Ular piton dengan lebih dari 500 kutu diselamatkan di Australia

Carpet python from Coolangatta Hak atas foto Gold coast and brisbane snake catcher/facebook

Para penangkap ular di Australia menyelamatkan ular piton yang sekujur tubuhnya dikerubungi kutu.

Hewan reptil yang diyakini sakit dan terjangkit parasit itu tergeletak di dekat kolam renang, di kota Gold Coast, Queensland.

Penangkap satwa profesional berhasil menjerat ular itu dan membawanya ke klinik untuk mendapat perawatan medis.

Setelahnya, tim dokter hewan setempat memindahkan lebih dari 500 kutu dari tubuh piton tersebut.

Sang penangkap ular, Tony Harrison, berkata kepada BBC bahwa piton itu akan segera pulih.

'Seperti memegang sekantong marmer'

Harrison, yang bekerja di lembaga Penangkap Ular Gold Coast dan Brisbane, menyebut piton yang kini dinamai Nike itu, berusaha menghilangkan ratusan kutu itu di kolam renang.
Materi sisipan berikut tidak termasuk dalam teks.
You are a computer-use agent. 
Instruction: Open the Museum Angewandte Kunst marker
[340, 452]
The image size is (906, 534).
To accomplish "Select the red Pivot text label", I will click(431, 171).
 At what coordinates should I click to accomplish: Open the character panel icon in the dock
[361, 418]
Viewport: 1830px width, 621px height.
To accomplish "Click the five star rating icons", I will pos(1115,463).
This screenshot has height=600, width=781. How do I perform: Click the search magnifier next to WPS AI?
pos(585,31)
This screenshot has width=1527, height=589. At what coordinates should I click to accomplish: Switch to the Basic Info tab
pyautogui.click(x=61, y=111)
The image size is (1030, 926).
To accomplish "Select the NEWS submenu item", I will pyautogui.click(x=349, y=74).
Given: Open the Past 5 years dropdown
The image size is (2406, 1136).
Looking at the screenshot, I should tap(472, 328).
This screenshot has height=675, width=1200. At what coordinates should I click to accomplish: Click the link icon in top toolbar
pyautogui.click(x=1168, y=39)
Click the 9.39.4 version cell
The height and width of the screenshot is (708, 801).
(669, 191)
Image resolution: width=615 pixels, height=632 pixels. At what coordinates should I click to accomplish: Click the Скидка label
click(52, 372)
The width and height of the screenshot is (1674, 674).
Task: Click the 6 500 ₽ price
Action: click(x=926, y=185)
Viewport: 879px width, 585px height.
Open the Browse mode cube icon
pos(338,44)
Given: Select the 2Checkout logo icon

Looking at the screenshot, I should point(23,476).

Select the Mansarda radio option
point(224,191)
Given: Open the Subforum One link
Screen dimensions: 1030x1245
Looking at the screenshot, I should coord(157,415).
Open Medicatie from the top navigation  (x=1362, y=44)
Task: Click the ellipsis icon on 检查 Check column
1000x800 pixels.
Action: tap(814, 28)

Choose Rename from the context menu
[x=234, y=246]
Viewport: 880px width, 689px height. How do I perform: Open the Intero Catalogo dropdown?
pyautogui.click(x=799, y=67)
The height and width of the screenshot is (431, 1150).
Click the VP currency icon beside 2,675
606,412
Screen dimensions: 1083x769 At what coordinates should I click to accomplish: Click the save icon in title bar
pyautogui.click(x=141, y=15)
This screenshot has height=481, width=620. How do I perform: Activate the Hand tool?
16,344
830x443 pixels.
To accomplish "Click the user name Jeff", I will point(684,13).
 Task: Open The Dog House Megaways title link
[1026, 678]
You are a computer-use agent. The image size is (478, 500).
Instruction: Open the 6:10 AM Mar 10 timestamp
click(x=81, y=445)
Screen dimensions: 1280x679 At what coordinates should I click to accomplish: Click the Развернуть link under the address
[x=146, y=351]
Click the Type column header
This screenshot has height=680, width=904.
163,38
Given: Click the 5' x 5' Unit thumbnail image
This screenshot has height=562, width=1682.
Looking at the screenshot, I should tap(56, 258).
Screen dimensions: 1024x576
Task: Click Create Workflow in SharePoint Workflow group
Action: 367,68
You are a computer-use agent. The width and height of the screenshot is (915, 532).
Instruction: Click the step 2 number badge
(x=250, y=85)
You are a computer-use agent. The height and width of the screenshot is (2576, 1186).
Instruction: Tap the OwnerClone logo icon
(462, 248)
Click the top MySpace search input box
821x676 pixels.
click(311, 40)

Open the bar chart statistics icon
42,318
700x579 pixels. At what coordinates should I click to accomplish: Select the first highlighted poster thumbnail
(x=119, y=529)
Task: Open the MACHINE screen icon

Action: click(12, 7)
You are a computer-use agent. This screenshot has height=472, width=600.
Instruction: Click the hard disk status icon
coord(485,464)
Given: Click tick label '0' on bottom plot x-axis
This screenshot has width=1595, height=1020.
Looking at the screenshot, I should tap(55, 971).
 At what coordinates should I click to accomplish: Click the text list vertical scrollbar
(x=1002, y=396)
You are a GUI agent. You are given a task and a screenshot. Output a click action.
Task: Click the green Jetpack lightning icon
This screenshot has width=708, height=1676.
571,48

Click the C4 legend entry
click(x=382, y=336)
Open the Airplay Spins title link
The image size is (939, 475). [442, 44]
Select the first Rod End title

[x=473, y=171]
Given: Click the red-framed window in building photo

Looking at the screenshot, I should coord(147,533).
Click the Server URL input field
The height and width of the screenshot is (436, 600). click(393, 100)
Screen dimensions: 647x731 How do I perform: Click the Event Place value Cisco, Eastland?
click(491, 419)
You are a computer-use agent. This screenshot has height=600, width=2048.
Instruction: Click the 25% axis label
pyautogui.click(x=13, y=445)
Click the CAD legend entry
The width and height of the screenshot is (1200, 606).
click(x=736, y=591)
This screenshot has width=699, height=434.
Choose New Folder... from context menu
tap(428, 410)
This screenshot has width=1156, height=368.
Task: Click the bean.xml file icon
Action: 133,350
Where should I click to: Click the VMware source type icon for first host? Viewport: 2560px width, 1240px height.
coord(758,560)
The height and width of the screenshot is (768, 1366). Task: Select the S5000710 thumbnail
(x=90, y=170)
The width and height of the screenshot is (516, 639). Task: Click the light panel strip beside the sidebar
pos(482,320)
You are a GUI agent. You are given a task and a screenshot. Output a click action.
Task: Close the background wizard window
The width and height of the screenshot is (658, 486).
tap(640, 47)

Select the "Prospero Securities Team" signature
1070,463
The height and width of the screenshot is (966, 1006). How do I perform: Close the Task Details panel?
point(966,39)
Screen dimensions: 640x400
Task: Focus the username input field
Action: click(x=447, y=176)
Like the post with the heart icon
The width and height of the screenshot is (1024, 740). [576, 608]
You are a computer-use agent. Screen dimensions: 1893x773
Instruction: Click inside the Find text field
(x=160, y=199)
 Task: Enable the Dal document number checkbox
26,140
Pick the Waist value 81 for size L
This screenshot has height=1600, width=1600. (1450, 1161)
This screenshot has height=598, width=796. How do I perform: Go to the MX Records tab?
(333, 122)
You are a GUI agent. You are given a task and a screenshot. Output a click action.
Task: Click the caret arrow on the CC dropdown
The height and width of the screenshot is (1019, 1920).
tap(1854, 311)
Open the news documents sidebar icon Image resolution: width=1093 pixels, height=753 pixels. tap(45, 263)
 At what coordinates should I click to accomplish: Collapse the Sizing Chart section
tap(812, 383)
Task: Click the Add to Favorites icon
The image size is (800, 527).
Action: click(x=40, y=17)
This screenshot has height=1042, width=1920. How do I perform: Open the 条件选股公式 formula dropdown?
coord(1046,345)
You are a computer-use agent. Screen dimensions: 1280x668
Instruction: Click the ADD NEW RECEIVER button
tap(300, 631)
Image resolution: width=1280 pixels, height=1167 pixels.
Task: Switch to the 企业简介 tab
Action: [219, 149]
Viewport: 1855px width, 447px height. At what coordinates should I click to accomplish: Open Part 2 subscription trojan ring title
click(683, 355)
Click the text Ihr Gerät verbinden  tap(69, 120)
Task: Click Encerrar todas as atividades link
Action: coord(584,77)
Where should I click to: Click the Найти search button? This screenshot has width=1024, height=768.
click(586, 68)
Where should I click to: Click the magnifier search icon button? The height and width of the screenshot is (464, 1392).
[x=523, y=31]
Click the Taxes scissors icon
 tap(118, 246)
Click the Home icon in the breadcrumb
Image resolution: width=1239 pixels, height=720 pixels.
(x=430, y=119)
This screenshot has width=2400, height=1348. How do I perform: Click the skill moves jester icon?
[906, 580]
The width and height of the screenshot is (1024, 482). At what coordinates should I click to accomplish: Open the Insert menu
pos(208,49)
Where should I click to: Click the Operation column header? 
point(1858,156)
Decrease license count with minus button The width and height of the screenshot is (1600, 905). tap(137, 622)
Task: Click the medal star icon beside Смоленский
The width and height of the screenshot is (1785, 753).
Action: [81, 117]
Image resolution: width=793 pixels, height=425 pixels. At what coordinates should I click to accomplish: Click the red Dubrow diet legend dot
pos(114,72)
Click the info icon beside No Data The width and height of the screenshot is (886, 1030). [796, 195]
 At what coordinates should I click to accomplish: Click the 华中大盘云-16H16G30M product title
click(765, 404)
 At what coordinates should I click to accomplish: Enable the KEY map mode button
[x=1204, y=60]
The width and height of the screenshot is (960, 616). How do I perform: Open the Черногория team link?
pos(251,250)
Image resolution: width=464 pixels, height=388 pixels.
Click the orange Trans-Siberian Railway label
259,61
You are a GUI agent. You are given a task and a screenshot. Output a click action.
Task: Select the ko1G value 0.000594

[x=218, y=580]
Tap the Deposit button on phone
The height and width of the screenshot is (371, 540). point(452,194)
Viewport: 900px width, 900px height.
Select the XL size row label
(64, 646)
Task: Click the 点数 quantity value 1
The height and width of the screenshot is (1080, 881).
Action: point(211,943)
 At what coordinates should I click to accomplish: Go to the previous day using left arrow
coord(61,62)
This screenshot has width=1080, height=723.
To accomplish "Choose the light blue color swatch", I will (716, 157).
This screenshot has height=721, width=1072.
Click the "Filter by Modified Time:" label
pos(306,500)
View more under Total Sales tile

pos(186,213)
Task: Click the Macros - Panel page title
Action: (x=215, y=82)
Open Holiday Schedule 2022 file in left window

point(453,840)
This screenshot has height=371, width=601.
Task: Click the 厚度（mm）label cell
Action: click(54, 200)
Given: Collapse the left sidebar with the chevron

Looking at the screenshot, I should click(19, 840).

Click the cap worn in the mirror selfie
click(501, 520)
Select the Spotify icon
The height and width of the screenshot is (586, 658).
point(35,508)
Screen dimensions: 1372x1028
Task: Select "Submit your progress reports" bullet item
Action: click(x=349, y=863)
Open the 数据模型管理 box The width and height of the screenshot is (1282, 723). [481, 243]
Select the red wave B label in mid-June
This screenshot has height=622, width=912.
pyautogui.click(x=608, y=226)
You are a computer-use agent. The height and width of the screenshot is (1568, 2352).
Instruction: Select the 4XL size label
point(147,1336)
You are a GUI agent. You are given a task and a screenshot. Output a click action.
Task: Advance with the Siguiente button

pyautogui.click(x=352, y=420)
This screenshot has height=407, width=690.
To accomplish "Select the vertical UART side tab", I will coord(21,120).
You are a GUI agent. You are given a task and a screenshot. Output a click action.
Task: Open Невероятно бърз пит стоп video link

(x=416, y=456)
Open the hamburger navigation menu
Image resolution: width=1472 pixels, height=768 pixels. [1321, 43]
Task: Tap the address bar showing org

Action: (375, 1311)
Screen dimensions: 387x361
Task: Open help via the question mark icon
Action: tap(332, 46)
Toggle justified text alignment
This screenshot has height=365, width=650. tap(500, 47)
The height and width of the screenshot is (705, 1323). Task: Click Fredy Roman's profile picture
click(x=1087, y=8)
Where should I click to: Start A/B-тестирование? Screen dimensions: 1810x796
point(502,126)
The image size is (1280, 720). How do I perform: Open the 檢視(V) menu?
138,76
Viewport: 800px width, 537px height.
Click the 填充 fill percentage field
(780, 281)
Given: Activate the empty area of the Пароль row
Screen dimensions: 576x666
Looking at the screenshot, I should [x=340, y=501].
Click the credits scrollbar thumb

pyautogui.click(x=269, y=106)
"Jelas sekali, ular itu merasa sangat tidak nyaman," ujarnya.

Hak atas foto Gold coast and brisbane snake catcher/facebook
Image caption Ular malang itu berhasil diselamatkan dan diberi nama Nike.

"Seluruh wajahnya bengkak dan dia sangat kewalahan dengan kutu-kutu yang berkembang biak di atas tubuhnya."

Harrison berkata, mencabut ratusan kutu itu seperti memegang sekantong marmer yang bergerak di sekujur tangan.

Menurut pakar satwa di Universitas Queensland, Profesor Bryan Fry, ular kerap memakan kutu atau parasit lain di alam liar.

Bagaimanapun, jumlah kutu yang besar dapat menandakan seekor ular tengah mengalami masalah kesehatan yang buruk. Penyebabnya bisa suhu yang teramat panas maupun lingkungan yang sangat kering.

"Jelas ini masalah serius, bahwa binatang kehilangan daya tahan alamiahnya. Saya ragu ular itu dapat bertahan jika tidak diselamatkan dan dirawat," kata Harrison.

Harrison menyebut piton itu mengalami infeksi, namun kini kondisinya menuju pulih.

"Nike sangat lincah saat ini. Tapi dia butuh waktu pemulihan yang panjang di (Suaka Alam Liar Currumbin) sampai dia benar-benar bisa dilepasliarkan kembali," ujarnya.